We are able to clearly observe the setup section on the chart of the SMH, with the June and July highs forming a considerably nontraditional, however nonetheless legitimate, head. The decrease peaks in March and August full the image. It is value noting right here that, in every of these peaks, we are able to see a bearish engulfing sample, serving as an exquisite reminder for longer-term place merchants: ignore candle patterns at your individual threat!

What Would Affirm This Topping Sample for Semis?

However the setup section solely means there’s a potential sample forming right here. Subsequent we’d like the “set off” section, the place the worth completes the sample by breaking by way of a key set off stage on the chart. For a head-and-shoulders high, which means a break under the neckline, shaped by drawing a trendline connecting the swing lows between the top and two shoulders.

Utilizing the bar chart above, that might counsel a neckline round $200, over $40 under Friday’s shut. One other college of thought entails taking a look at closing costs solely, for a cleaner perspective and extra easy measurements.

Utilizing closing costs, we get an upward-sloping neckline which presently sits just under the 200-day transferring common round $215. In both case, till we break under neckline help, this isn’t a legitimate head-and-shoulders topping sample. The third section, which I name the “affirmation” section, entails some kind of follow-through past the breakout stage. This might imply one other down shut after the break, or maybe a sure share threshold under that help stage. And as soon as all three phases are full, then we now have a legitimate topping sample.

Gauging Potential Broad Market Impression

So let’s assume that semiconductors do certainly full the topping sample. What would that imply for the broader fairness panorama?

As of Friday’s shut, the SMH is up about 38.2% year-to-date. That compares to the S&P 500 (SPY) at +18.9%, the Nasdaq 100 (QQQ) with +16.2%, and the equal-weighted S&P 500 (RSP) at +12.1%. So semiconductors have definitely been a stronger management group in 2024. However what about because the July market peak?

Now we are able to see that, whereas the S&P 500 is nearly again to its July peak, the Nasdaq continues to be 4% under that day’s shut and semis are a full 11% under the market peak in July. And the equal-weighted S&P 500 is definitely above its July peak already, chatting with the power that we have noticed in non-growth sectors off the early August low.

There isn’t a doubt that semiconductors are wanting a bit susceptible after Nvidia’s earnings this week. However given the power that we’re seeing outdoors of the semiconductor house over the past two months, weak spot within the SMH doesn’t essentially imply weak spot for shares. Keep in mind that it is at all times an excellent time to personal good charts!

RR#6,

Dave

P.S. Able to improve your funding course of? Take a look at my free behavioral investing course!


David Keller, CMT

Chief Market Strategist

StockCharts.com


Disclaimer: This weblog is for academic functions solely and shouldn’t be construed as monetary recommendation. The concepts and methods ought to by no means be used with out first assessing your individual private and monetary state of affairs, or with out consulting a monetary skilled.

The creator doesn’t have a place in talked about securities on the time of publication.
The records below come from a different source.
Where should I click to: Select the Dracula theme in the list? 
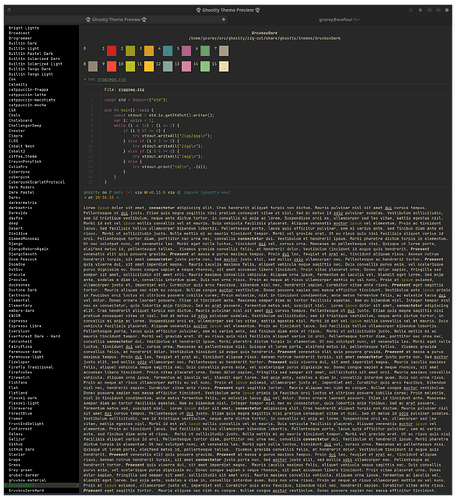(17, 275)
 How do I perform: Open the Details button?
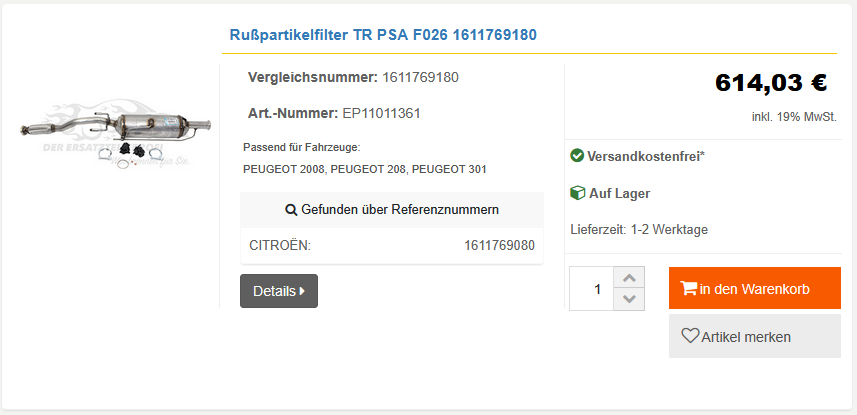pyautogui.click(x=279, y=291)
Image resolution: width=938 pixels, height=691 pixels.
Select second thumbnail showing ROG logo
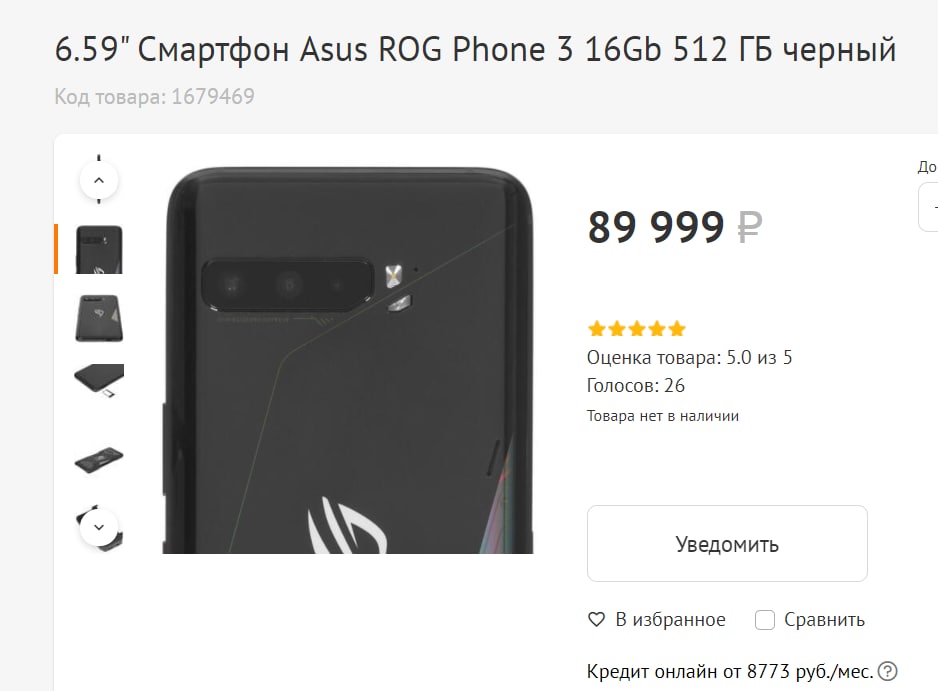click(x=99, y=318)

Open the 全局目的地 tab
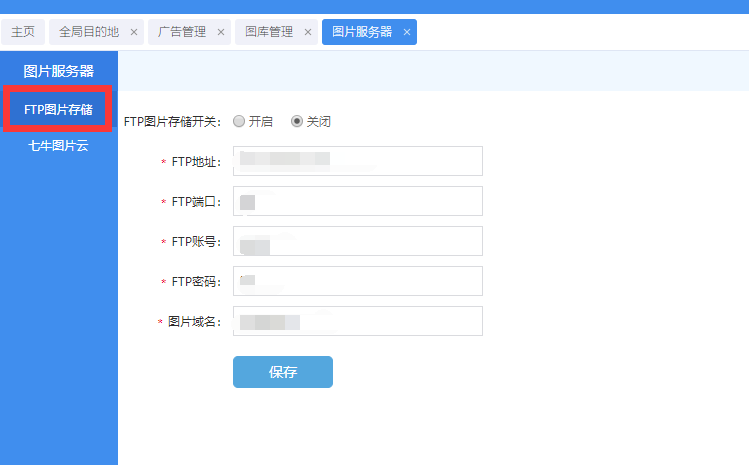point(88,32)
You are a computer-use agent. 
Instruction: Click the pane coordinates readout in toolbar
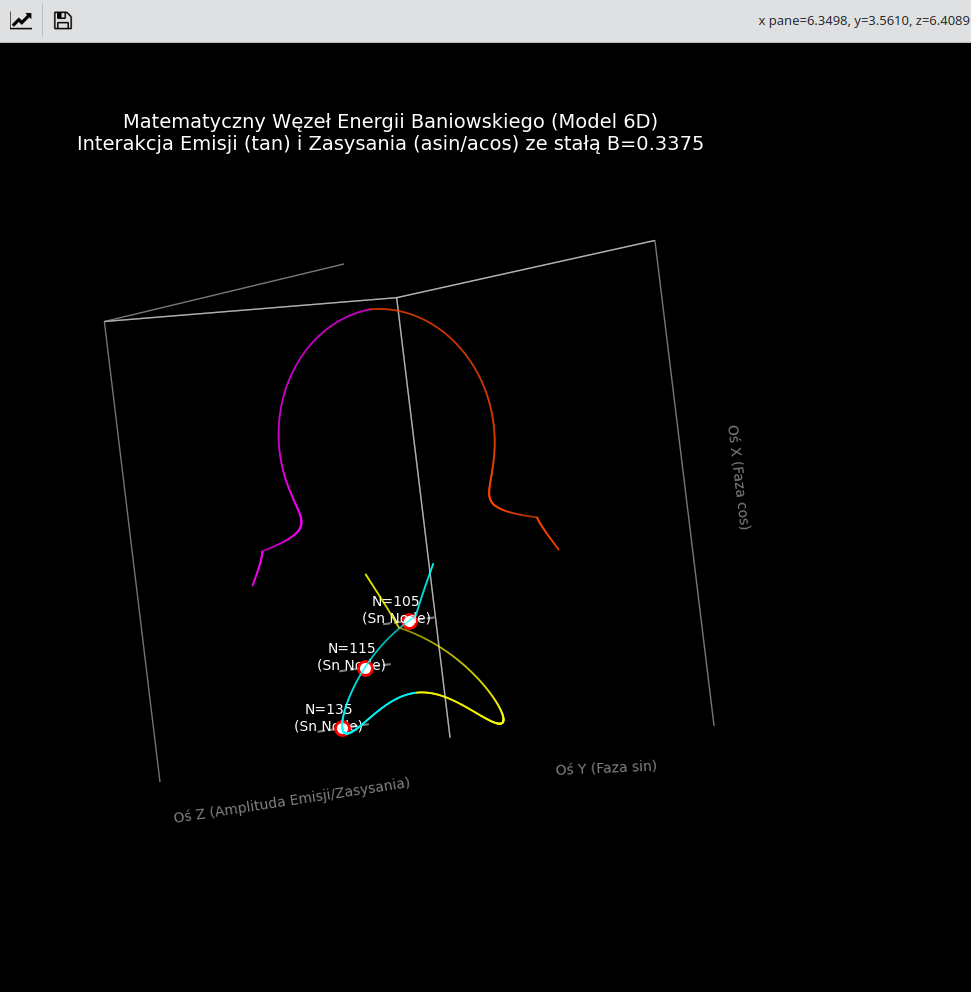click(863, 21)
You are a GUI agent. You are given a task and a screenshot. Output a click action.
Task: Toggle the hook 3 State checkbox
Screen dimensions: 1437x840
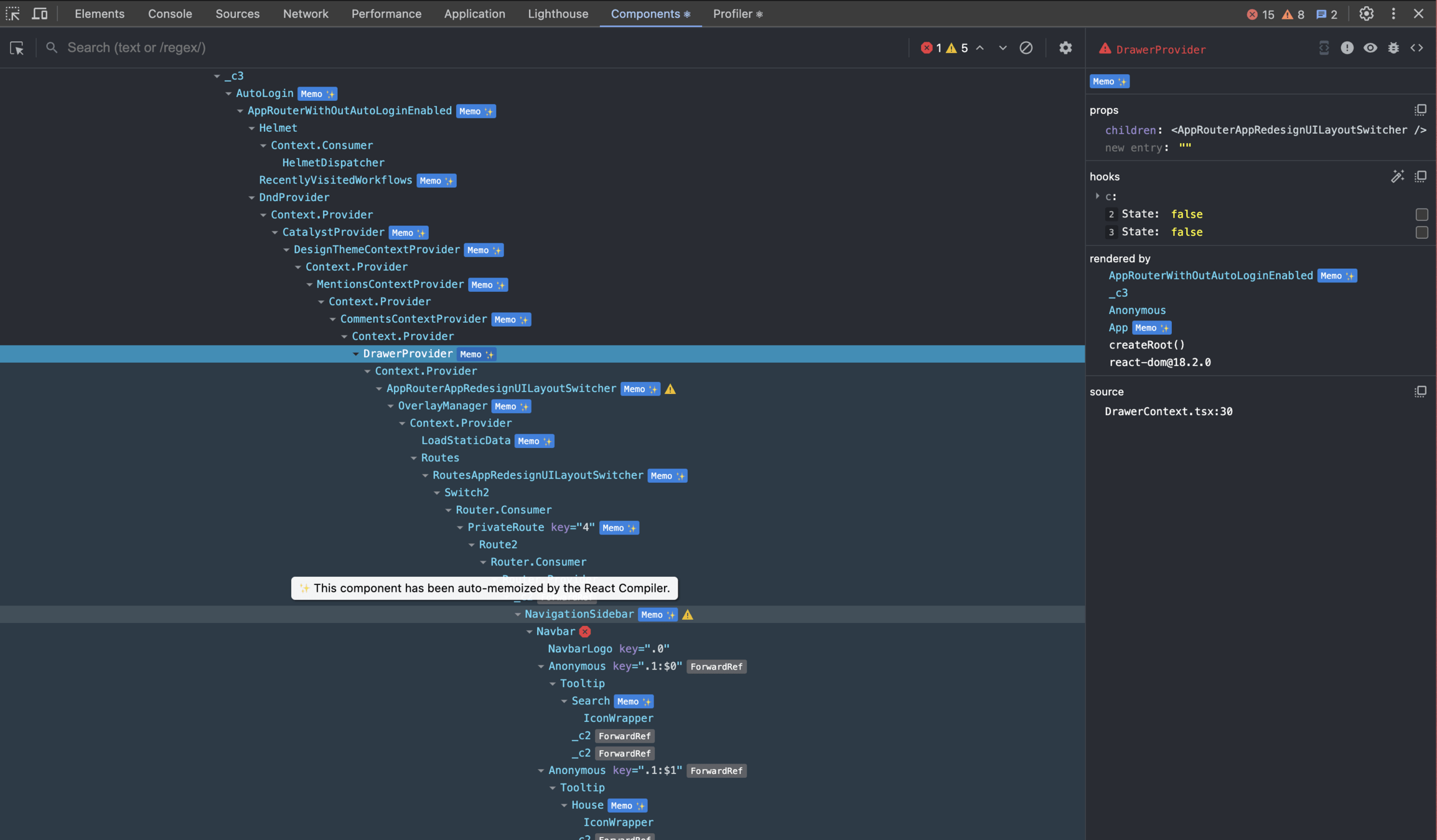(x=1421, y=232)
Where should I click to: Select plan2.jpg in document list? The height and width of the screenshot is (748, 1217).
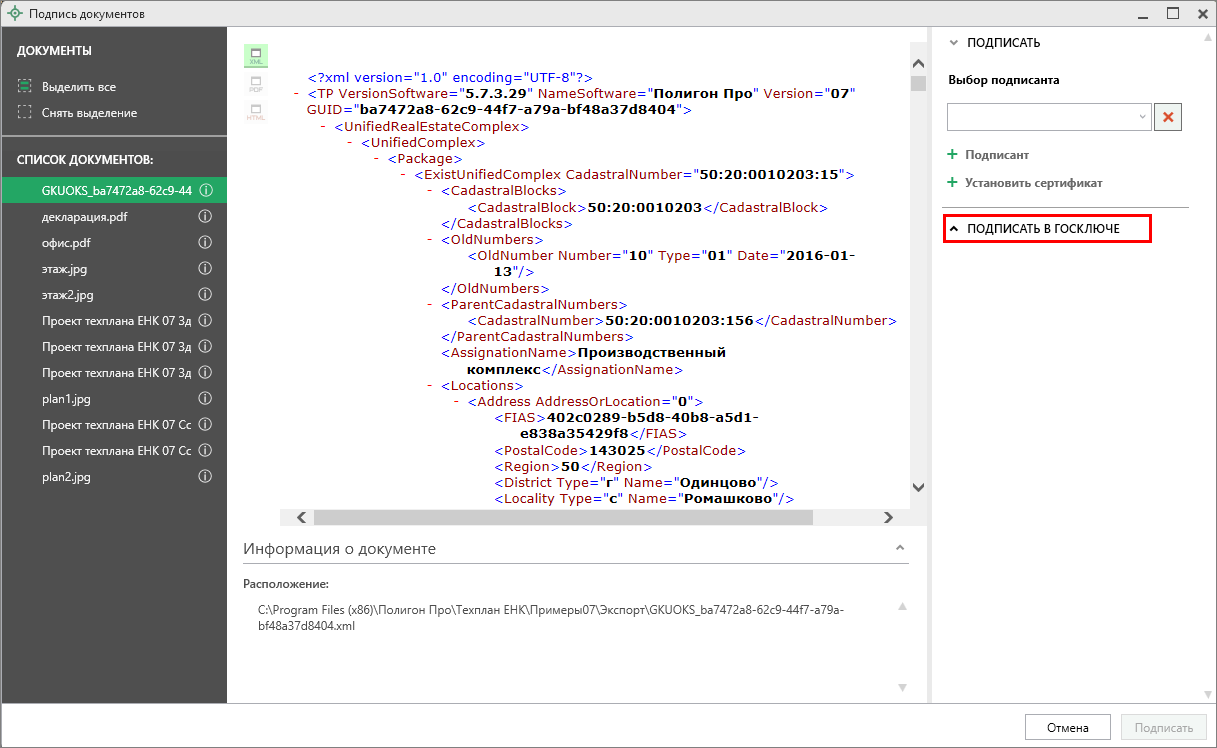click(66, 477)
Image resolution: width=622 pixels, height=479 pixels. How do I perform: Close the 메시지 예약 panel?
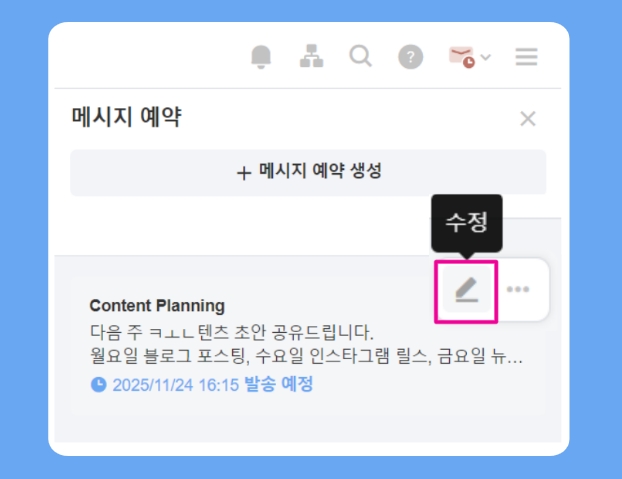(x=528, y=119)
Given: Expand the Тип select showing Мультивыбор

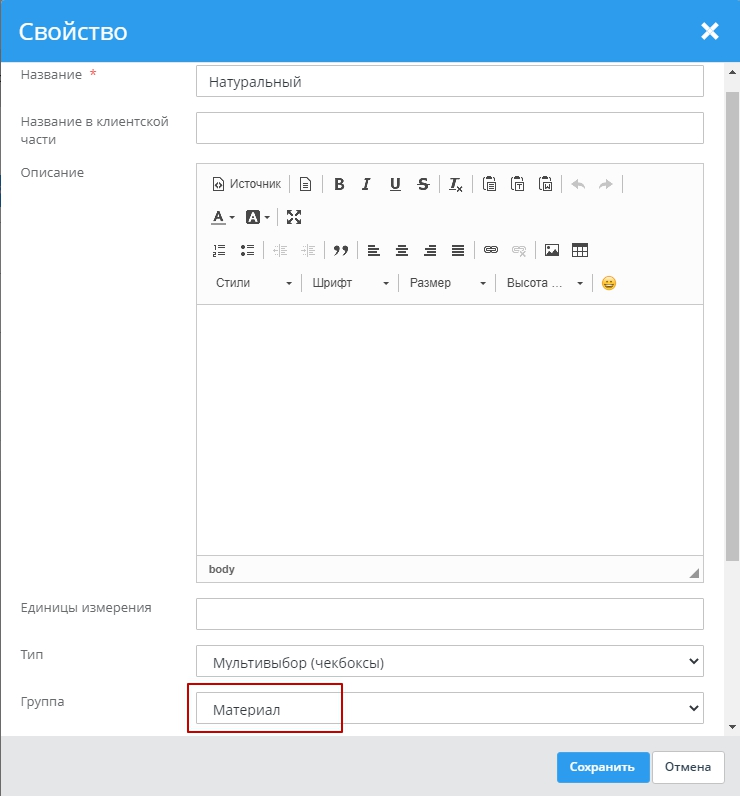Looking at the screenshot, I should click(450, 662).
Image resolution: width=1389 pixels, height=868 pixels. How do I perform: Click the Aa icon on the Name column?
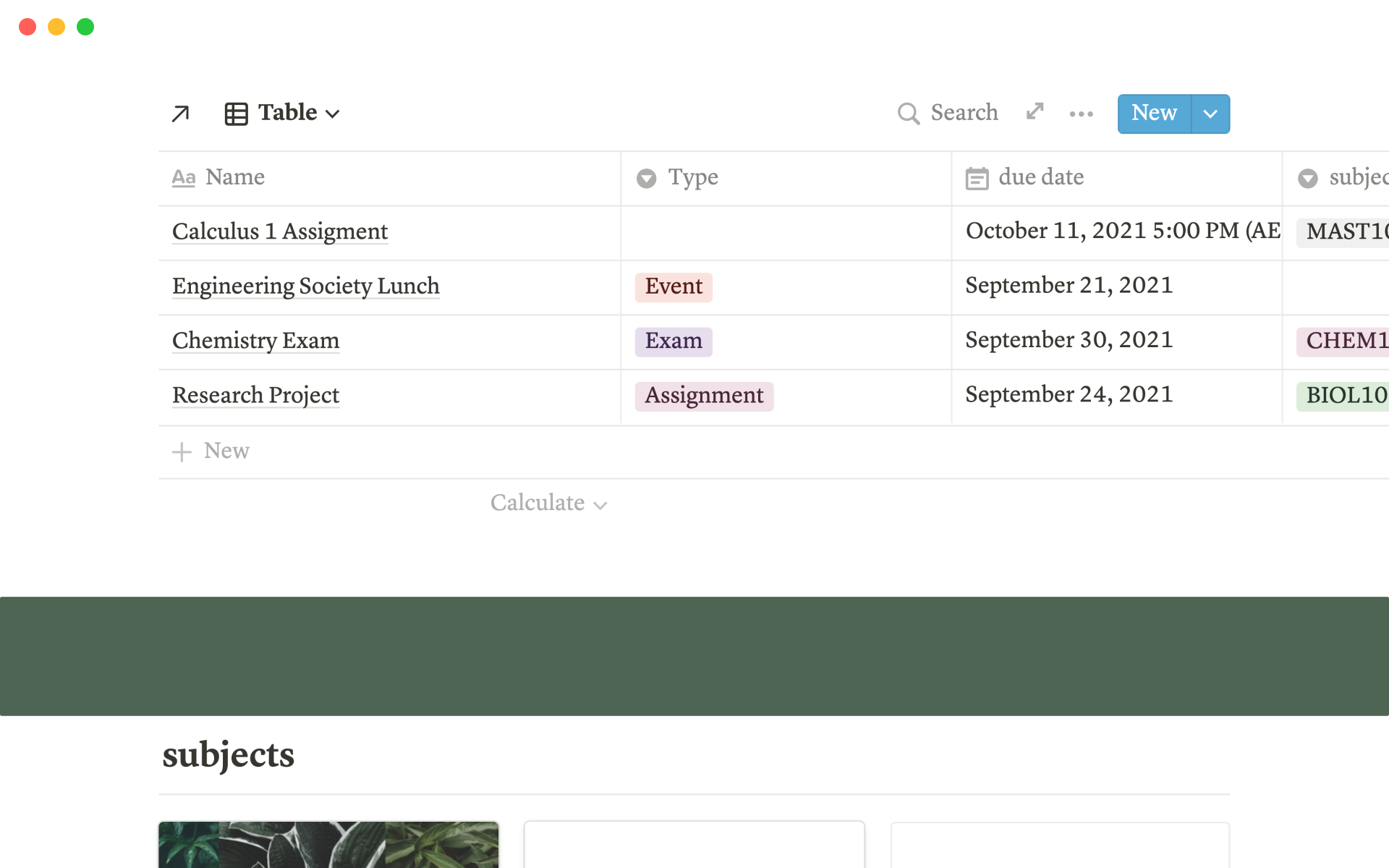(184, 177)
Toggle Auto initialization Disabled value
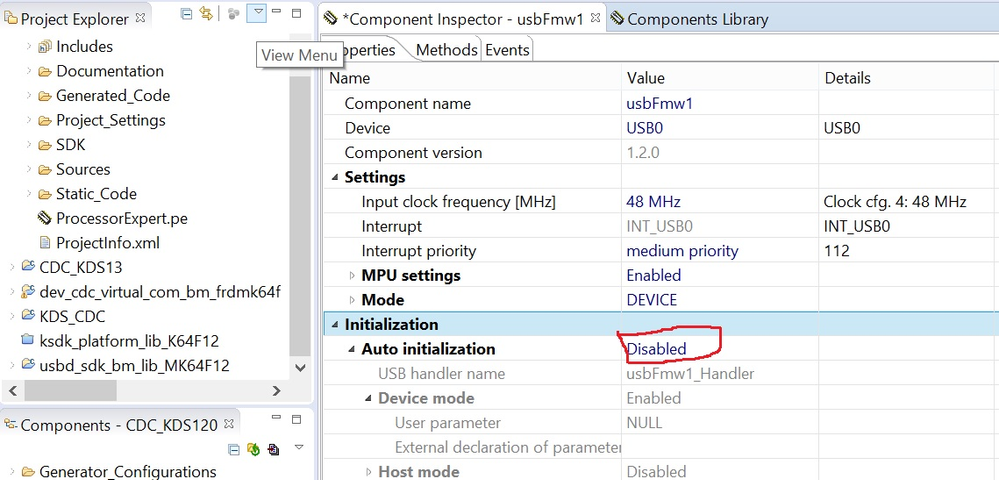 click(x=657, y=349)
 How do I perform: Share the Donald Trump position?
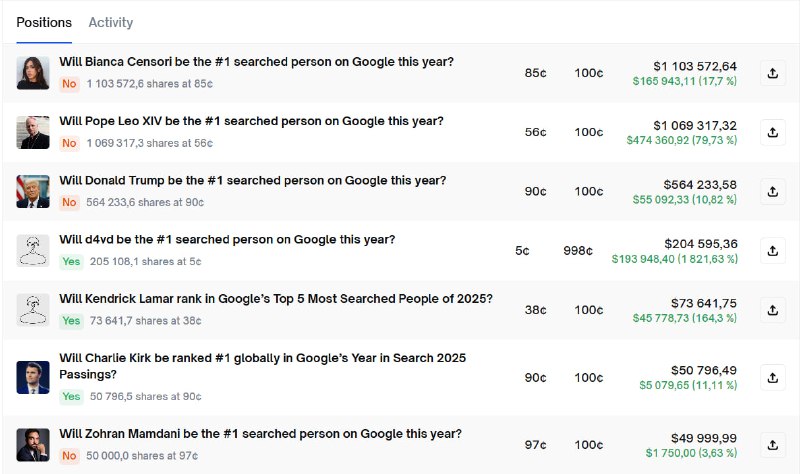coord(772,191)
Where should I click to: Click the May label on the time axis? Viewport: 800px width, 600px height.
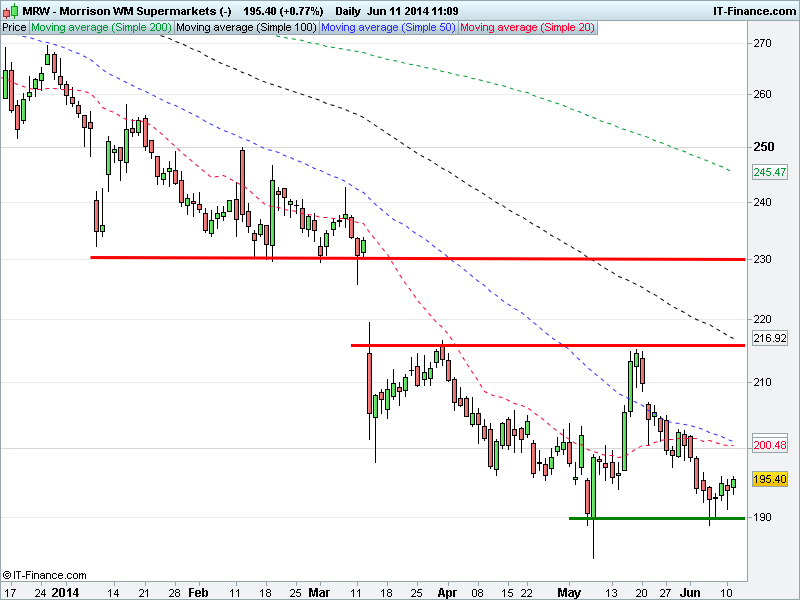coord(569,591)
Any opinions expressed herein are solely these of the creator and don’t in any means symbolize the views or opinions of some other individual or entity.

David Keller

Concerning the creator:
, CMT is Chief Market Strategist at StockCharts.com, the place he helps buyers reduce behavioral biases by way of technical evaluation. He’s a frequent host on StockCharts TV, and he relates mindfulness methods to investor choice making in his weblog, The Conscious Investor.

David can also be President and Chief Strategist at Sierra Alpha Analysis LLC, a boutique funding analysis agency targeted on managing threat by way of market consciousness. He combines the strengths of technical evaluation, behavioral finance, and information visualization to determine funding alternatives and enrich relationships between advisors and purchasers.